12/03/2020 | By Busiswe Mavuso
By Busi Mavuso
IT’S BEEN QUITE an eventful first three months to the year for the South African economy and, in the minds of many, a bit too interesting.
The earnings season came and went with a slew of negative report cards reflecting the growing struggles of some of our leading blue-chip companies under the weight of an economy that hasn’t managed to breach the 2 percent growth mark in more than half a decade.
The stock market has underperformed, and, in turn, business confidence is still languishing somewhere near mid-eighties levels.
Corporate South Africa is also struggling with the spectre of load shedding that by all accounts is our reality for another two years, if we are lucky.
Outside of our commercial sector, the public sector remains in its fiscally constrained position.
State-owned enterprises such as SAA and Eskom are in as critical a condition as they have been for more than a decade, if we are honest with ourselves.
The only difference in recent years is that the era of a blank cheque to fund yet another ill-considered turnaround plan is well and truly over.
Creditors of the state and their watchdogs in the ratings agencies have asked and continue to ask some tough questions of the State’s commitment to fiscal discipline.
This has been the backdrop of the South African story this year in an already difficult minefield to navigate for any prospective investor, both locally and internationally, in an economy starved of investment.
In more recent weeks though, the fallout from the coronavirus outbreak that began in China and has spread to most parts of the globe, including South Africa, has served only to further darken the clouds around our short term economic prospects.
Our markets have plummeted to new depths in recent weeks in line with the rest of the world. The rand opened this year at just more than R14 to the US dollar and, as I write this piece, is trading past R16.20 to the greenback, a plummet of more than 15 percent.
The JSE all share index, similarly, is close to 15 percent off its January opening.
It’s truly been an eventful first quarter and we are not even halfway through March. The question is, what are we to do in this environment, where our unemployment rate of more than 29 percent triggers pockets of social discord every other week?
The government is not in the position it was after the last global recession in 2008, where it was in surplus and able to spend domestically to protect the economy from the worst effects of the financial crisis.
Now we have a budget deficit that is only expected to widen and a debt-to-GDP ratio that is set to continue rising to unsustainable levels. These factors raise alarm bells about the future funding of the State and its many troubled entities.
Monetary policy alone surely can not be the answer. But we can expect some pressure being brought to bear on the South African Reserve Bank later this month to cut the repo rate aggressively to boost the economy – the argument being that the world’s leading central banks have already reacted to the crisis by doing the same.
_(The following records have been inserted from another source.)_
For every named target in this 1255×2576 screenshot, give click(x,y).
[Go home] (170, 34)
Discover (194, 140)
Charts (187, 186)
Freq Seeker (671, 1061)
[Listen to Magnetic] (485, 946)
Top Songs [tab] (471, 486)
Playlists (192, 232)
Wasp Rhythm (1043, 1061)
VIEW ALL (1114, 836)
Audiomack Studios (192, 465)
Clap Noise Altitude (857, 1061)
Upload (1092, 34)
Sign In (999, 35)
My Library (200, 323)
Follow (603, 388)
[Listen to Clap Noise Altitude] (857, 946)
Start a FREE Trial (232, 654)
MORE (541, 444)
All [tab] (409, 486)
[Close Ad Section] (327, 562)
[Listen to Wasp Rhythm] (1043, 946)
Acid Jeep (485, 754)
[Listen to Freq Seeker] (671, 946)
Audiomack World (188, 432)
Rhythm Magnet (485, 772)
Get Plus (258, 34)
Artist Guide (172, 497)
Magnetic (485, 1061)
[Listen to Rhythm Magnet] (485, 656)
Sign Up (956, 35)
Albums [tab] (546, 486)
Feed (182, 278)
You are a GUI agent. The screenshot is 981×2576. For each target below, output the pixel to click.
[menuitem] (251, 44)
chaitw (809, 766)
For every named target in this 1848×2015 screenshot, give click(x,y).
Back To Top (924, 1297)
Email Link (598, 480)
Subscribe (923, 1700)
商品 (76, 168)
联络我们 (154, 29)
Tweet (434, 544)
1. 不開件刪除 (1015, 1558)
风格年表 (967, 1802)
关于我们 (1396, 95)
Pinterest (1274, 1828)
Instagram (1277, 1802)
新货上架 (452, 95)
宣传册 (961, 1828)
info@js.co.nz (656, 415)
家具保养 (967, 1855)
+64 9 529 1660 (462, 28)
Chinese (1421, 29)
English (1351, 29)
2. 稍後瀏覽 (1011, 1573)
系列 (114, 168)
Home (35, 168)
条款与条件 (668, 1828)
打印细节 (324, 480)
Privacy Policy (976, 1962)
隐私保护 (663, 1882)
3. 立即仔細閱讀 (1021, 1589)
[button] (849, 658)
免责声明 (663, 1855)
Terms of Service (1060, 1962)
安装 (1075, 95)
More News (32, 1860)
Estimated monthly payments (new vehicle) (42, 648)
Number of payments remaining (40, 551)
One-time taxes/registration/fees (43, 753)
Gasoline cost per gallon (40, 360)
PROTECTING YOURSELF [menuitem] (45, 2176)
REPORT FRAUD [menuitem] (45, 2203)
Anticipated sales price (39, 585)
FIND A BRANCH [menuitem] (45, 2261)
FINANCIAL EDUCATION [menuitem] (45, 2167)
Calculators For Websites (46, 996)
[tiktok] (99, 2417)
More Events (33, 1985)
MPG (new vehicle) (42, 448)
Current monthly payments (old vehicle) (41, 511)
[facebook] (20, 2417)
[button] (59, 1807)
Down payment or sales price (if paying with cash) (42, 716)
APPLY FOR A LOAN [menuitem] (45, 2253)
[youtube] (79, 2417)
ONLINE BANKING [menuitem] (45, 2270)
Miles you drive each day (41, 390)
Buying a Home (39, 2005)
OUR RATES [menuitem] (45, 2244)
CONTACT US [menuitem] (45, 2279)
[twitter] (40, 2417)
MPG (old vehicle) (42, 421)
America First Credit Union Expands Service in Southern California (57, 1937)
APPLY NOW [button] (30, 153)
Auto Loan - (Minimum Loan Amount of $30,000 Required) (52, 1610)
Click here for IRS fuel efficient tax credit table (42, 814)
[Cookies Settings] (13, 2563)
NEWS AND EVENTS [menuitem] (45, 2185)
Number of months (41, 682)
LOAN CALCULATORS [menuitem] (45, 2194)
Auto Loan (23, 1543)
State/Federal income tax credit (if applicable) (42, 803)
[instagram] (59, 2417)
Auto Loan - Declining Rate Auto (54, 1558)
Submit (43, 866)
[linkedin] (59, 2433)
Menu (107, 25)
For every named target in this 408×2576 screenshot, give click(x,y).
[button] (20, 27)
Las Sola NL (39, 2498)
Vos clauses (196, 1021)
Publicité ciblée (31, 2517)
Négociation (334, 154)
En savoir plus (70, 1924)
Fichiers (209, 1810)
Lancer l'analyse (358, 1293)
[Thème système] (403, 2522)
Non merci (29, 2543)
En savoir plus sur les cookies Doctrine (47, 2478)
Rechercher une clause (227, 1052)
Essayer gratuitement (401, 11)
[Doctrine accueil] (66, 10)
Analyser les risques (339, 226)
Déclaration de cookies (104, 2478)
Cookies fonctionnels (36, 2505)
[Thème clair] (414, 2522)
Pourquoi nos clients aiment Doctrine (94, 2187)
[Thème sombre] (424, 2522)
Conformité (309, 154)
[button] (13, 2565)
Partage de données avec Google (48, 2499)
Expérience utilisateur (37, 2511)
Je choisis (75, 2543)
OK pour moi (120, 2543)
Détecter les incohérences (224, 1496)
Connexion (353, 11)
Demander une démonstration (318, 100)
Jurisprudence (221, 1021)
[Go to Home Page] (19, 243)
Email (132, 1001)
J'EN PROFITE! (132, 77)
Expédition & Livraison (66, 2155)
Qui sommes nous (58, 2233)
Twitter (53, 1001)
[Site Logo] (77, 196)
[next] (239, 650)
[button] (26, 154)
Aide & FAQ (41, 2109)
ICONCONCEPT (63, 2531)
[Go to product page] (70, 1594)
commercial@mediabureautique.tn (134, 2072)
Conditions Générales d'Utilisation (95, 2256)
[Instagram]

The next monetary policy committee meeting is on March 17 to 19 and it may be forced to cut interest rates. Should that come to pass, despite a worryingly weak local currency, we must understand that monetary policy is no panacea to our growth problems. Far from it, if you consider just how many South Africans are really affected by the rise or lowering of lending costs. It’s a tiny proportion.
The greater stimulus to our economy at this troubling time is to keep our focus on the structural reforms promised.
It is a tumultuous period in global markets and growth forecasts for most economies will be revised lower, but in response the State can’t shift from its promise of fiscal prudence.
The “wasted nine years” have brought us to a place where, quite simply, the State cannot stimulate the economy as it did in the years following the collapse of Lehman Brothers in the US in 2007, which triggered the financial sector crash.
Through the turbulence that we are experiencing and what may still come from the fallout from the coronavirus, a truly “black swan” event, we need to be able to see through the cycle.
Ultimately, the stimuli that our economy need are the reforms in energy and telecommunications that have long been promised.
Just why should we have to wait for a spectrum auction at the end of this year to help fully unleash the potential in the much touted fourth industrial revolution?
The South African state, despite many criticisms from certain segments, is not following a course of austerity, which gripped most of western Europe in the past decade.
However, it is certainly not in any position to open up the spending taps to stimulate the economy; reforms can unlock avenues for growth.
So, I urge the government in its entirety to see through the cycle, despite the many headwinds that have come just in the first three months of the year.